Il y a cependant un point sur lequel tout le monde s’accorde : la Comtesse Tracy di Vicenzo est l’une des meilleures James Bond Girls, si ce n’est la meilleure. Lorsque sort le long métrage, son interprète, la regrettée Diana Rigg, décédée ce jeudi 10 septembre 2020 à l’âge de 82 ans, vient de quitter la série Chapeau melon et bottes de cuir dont elle a été la vedette pendant un peu plus de trois saisons qui ont fait d’elle et de son personnage d’Emma Peel l’une des icônes de la télévision et des Swinging Sixties, expression désignant la vitalité culturelle de la ville de Londres, devenue l’un des centres de la mode et de la pop culture pendant les années 60 ans. Plus que George Lazenby, alors inconnu du grand public, c’est elle la vraie star du nouvel opus de la saga 007 qui va alors tenter de se mettre à son niveau, et non l’inverse.
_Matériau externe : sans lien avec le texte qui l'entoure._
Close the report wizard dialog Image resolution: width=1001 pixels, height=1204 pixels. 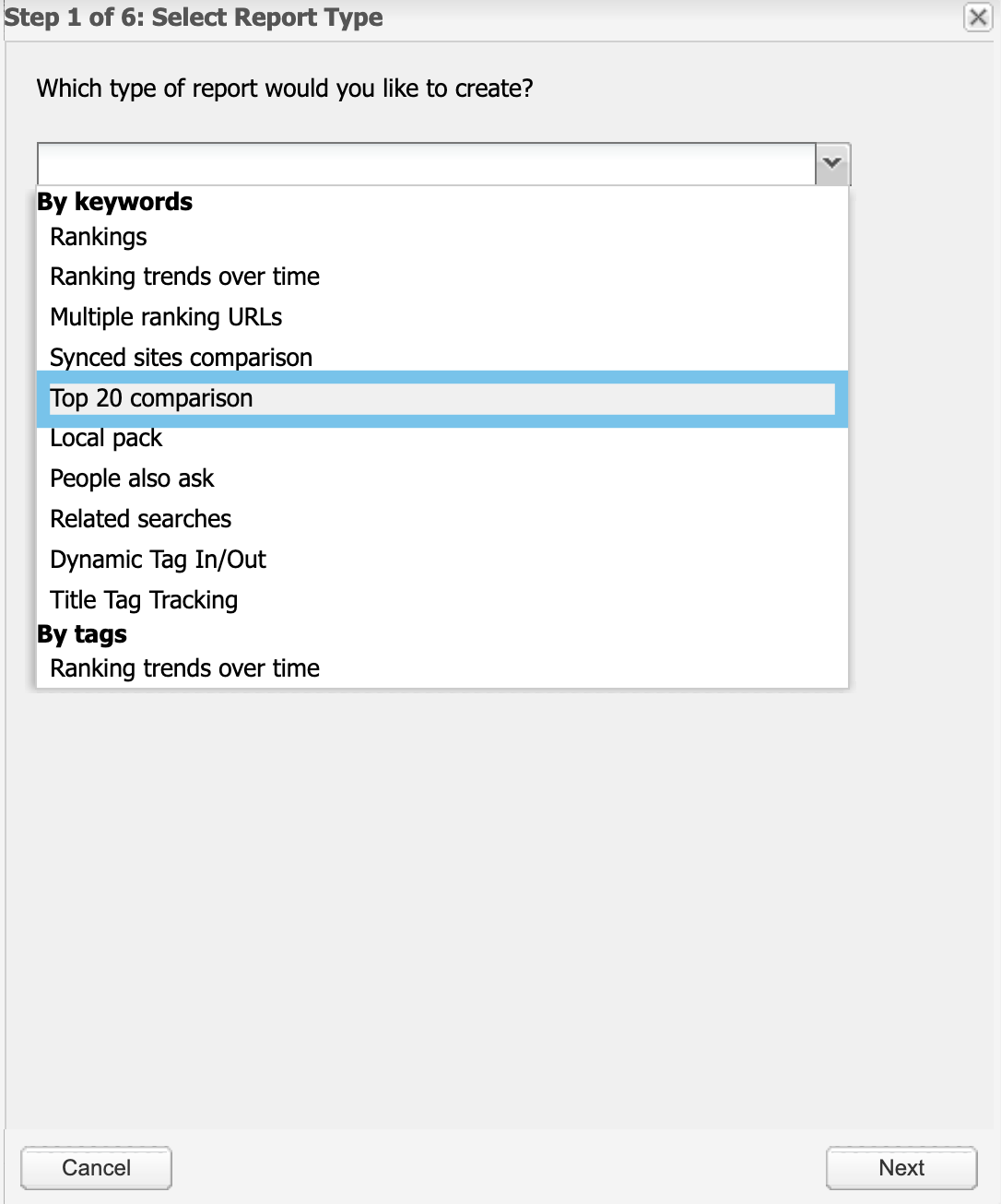(977, 18)

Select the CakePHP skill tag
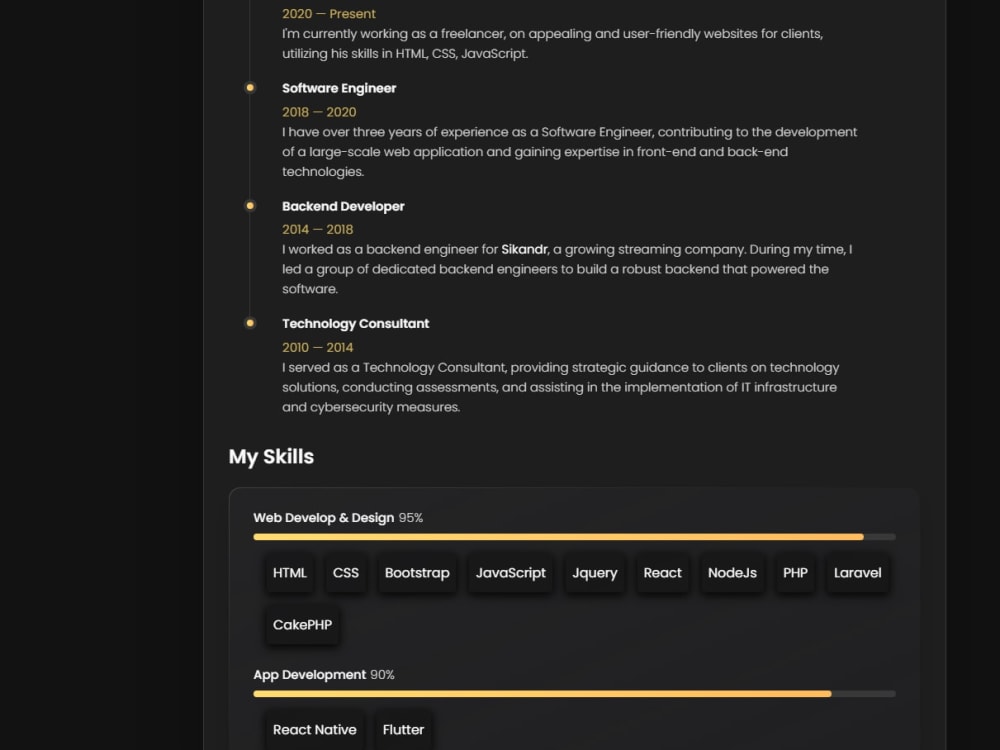(302, 625)
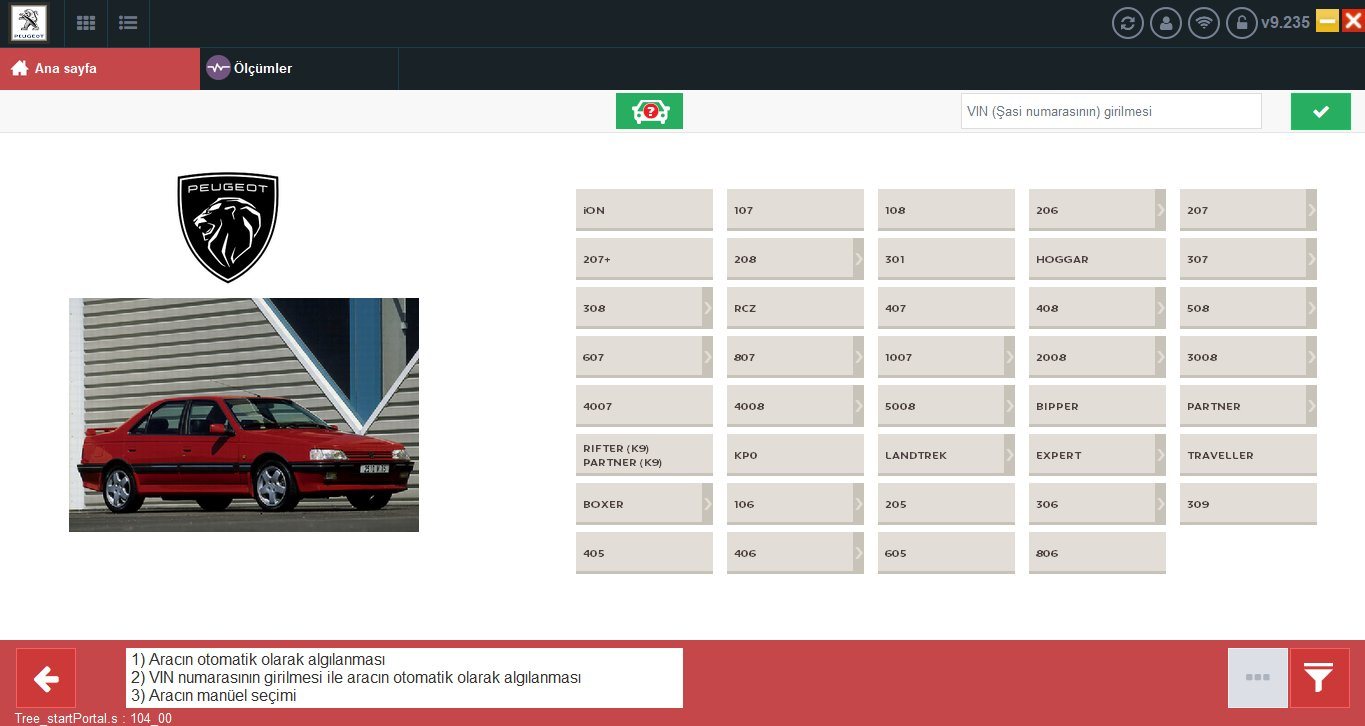1365x726 pixels.
Task: Click the VIN chassis number input field
Action: point(1111,111)
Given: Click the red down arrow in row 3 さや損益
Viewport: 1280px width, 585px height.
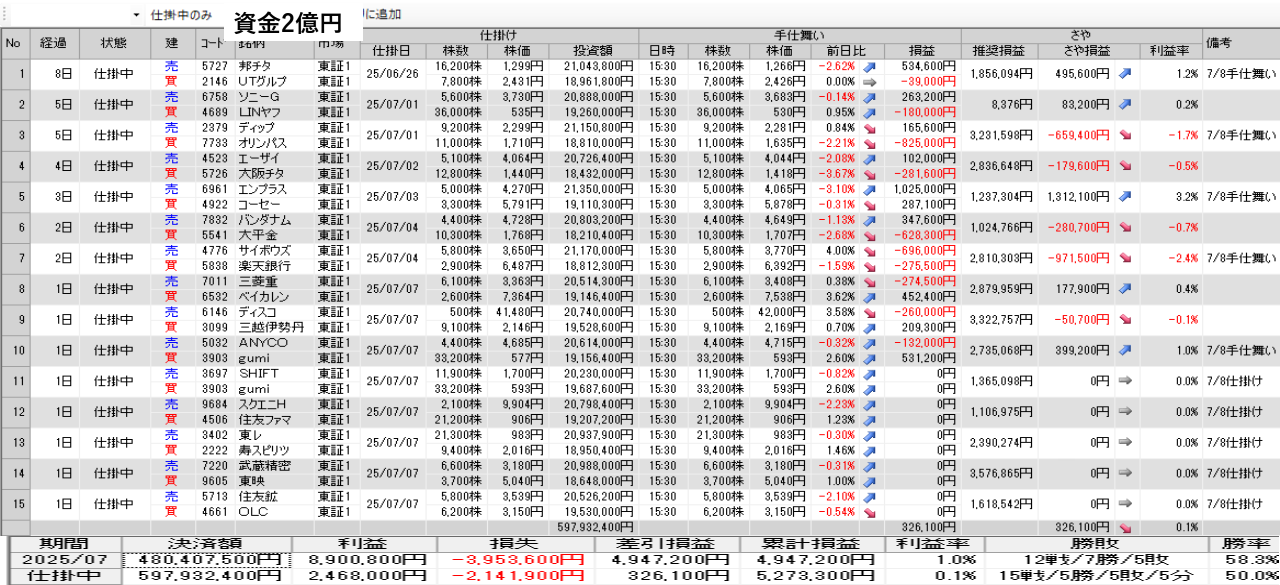Looking at the screenshot, I should click(x=1125, y=134).
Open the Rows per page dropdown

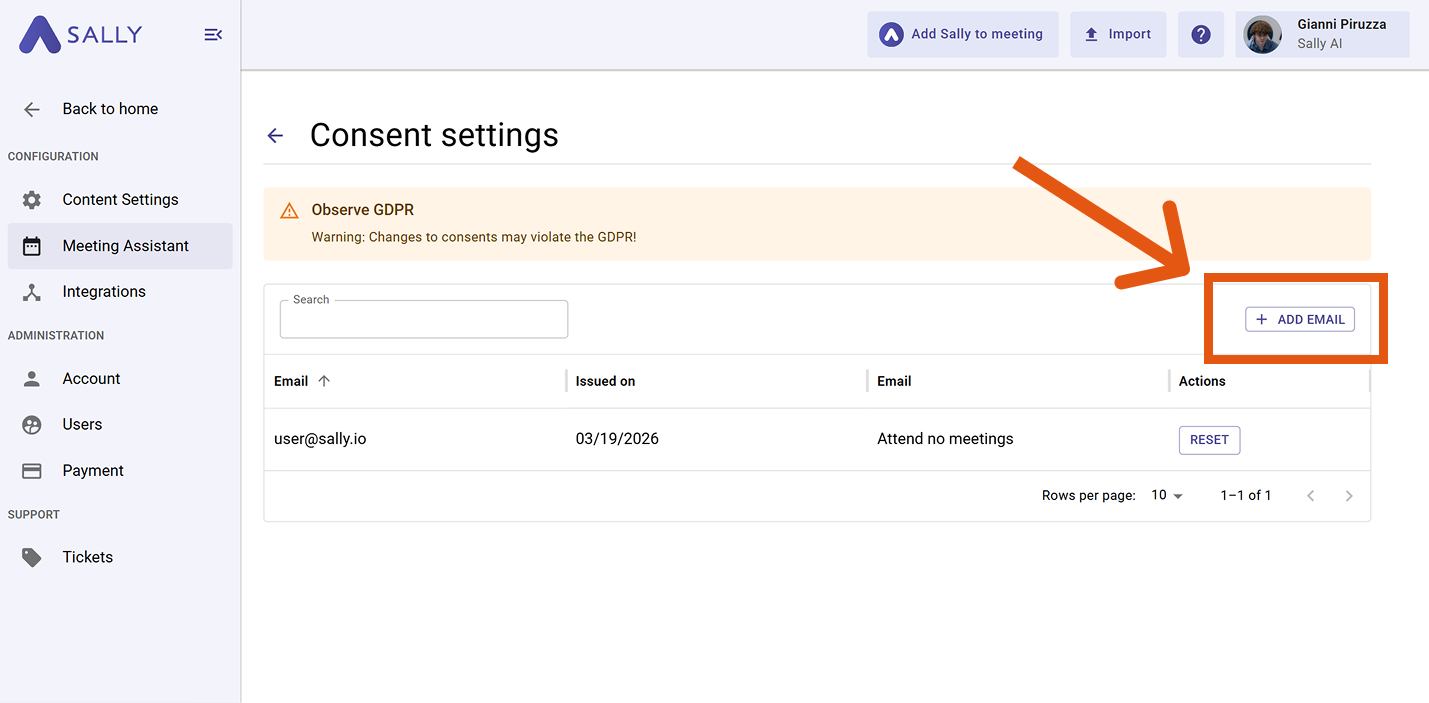(1166, 496)
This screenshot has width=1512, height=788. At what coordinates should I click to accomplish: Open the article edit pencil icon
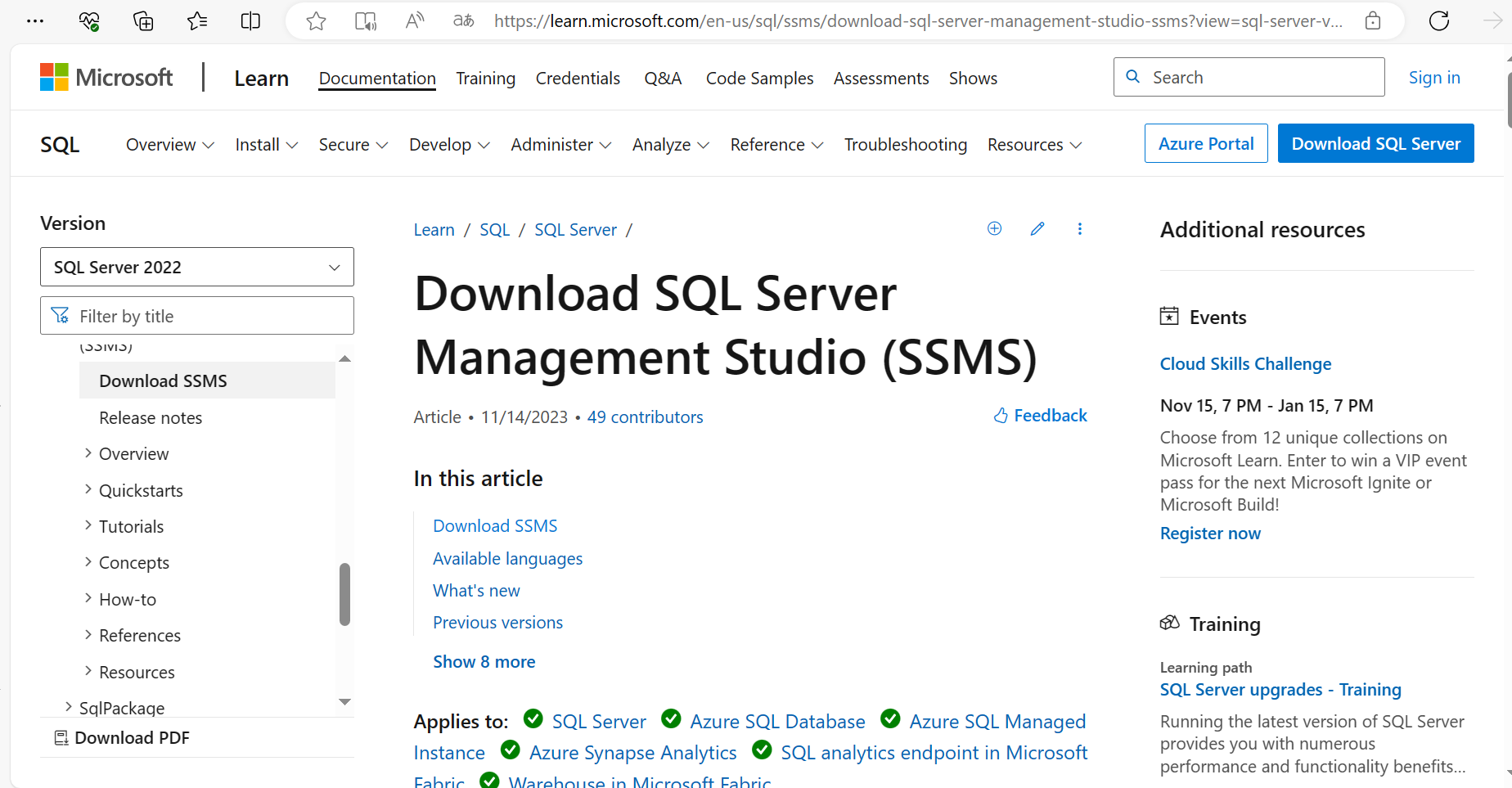1037,228
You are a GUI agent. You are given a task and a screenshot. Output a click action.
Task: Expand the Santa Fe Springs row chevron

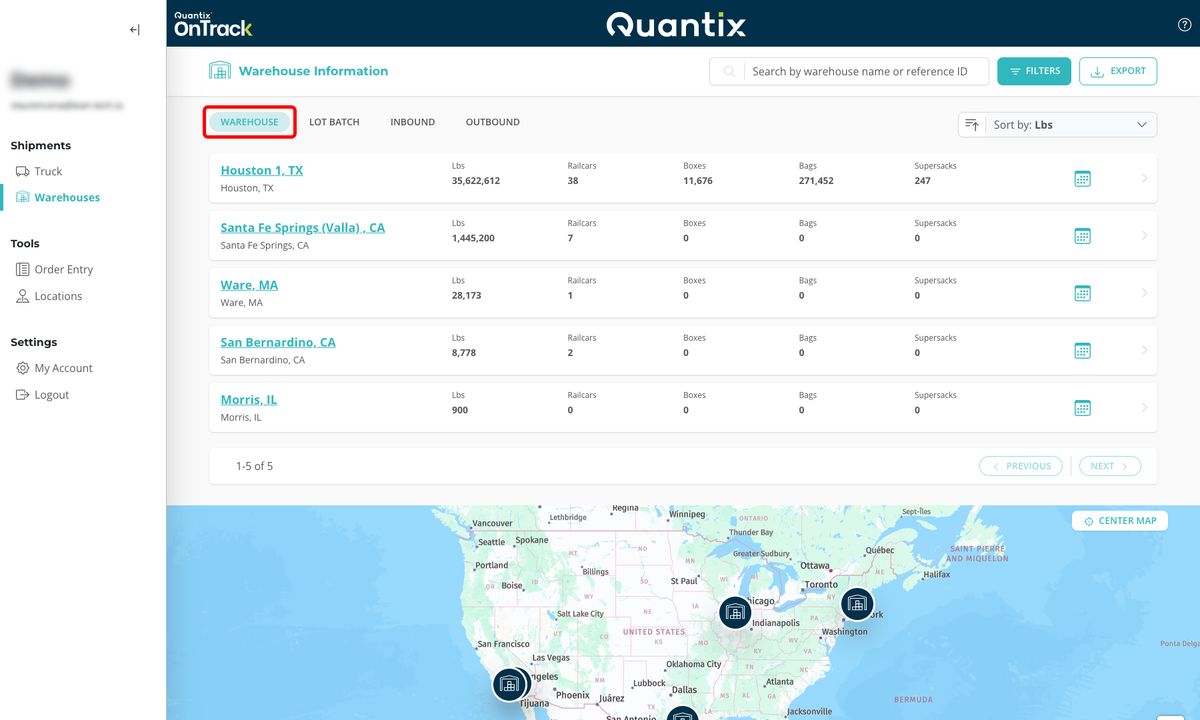point(1144,236)
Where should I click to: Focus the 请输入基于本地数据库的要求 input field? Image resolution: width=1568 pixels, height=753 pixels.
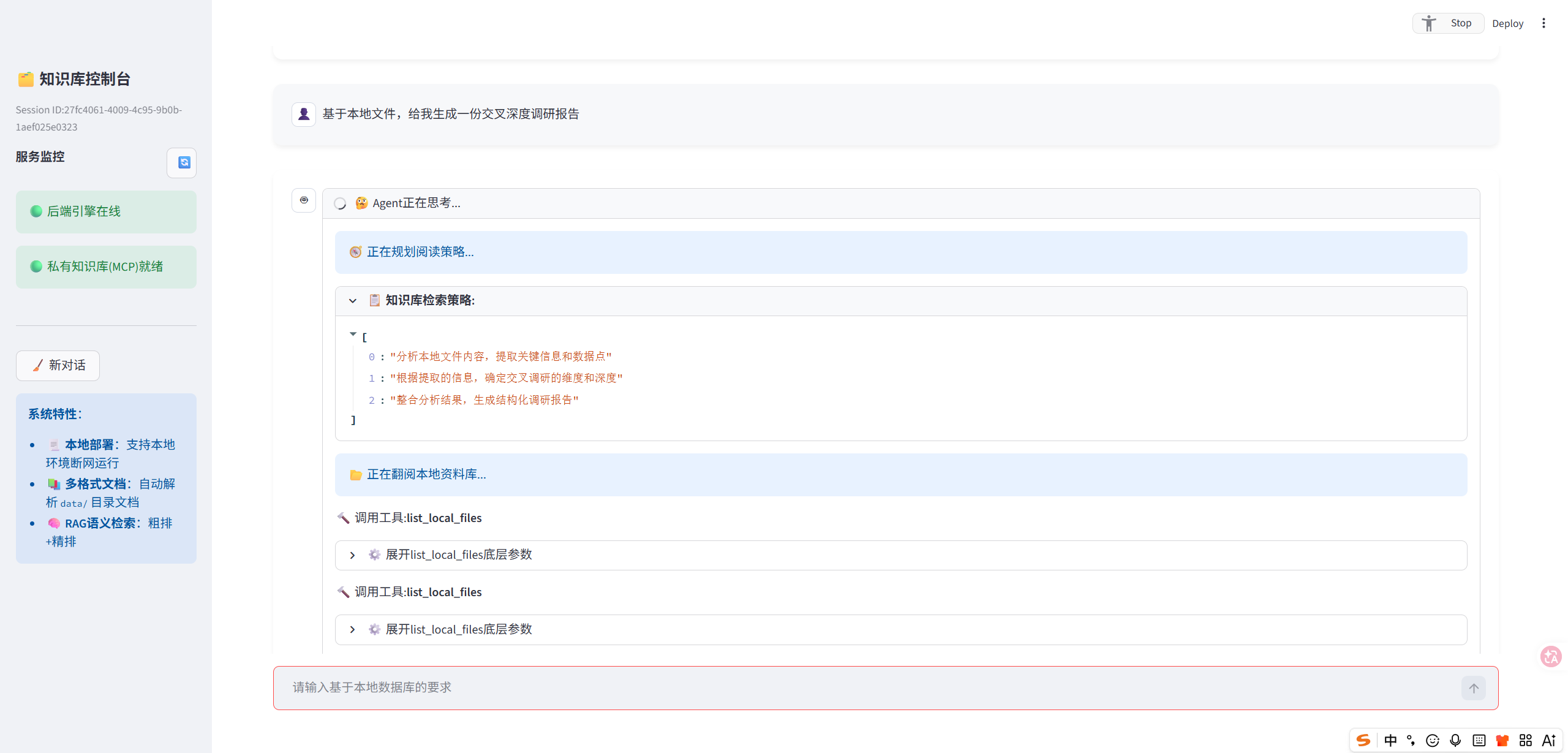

Jusqu’ici, et ce sera encore le cas après, la James Bond Girl a trop souvent été réduite à un rôle de trophée, de faire-valoir ou de femme fatale, qui a besoin du héros pour se sortir d’un mauvais pas et mettre en valeur sa virilité, ou le trahit après être passée par son lit. Sur ce plan, le progressisme n’a pas franchement été la marque de fabrique de la saga, même si quelques personnages féminins sont parvenus à tirer leur épingle du jeu, à commencer par Pussy Galore dans Goldfinger. Jouée par Honor Blackman, elle aussi issue de Chapeau melon et bottes de cuir, celle-ci a certes un nom qui aurait davantage sa place dans les Austin Powers et le traitement de son homosexualité avérée laisse à désirer. Plus dure-à-cuire qu’Honey Ryder (Ursula Andress dans Dr. No) et moins sage que Tatiana Romanova (Daniela Bianchi dans Bons baisers de Russie), qui l’avaient précédée, elle parvient à tenir tête à l’espion et à ses élans machistes, et marque ainsi un début de changement qu’Au Service Secret de Sa Majesté viendra appuyer cinq ans plus tard.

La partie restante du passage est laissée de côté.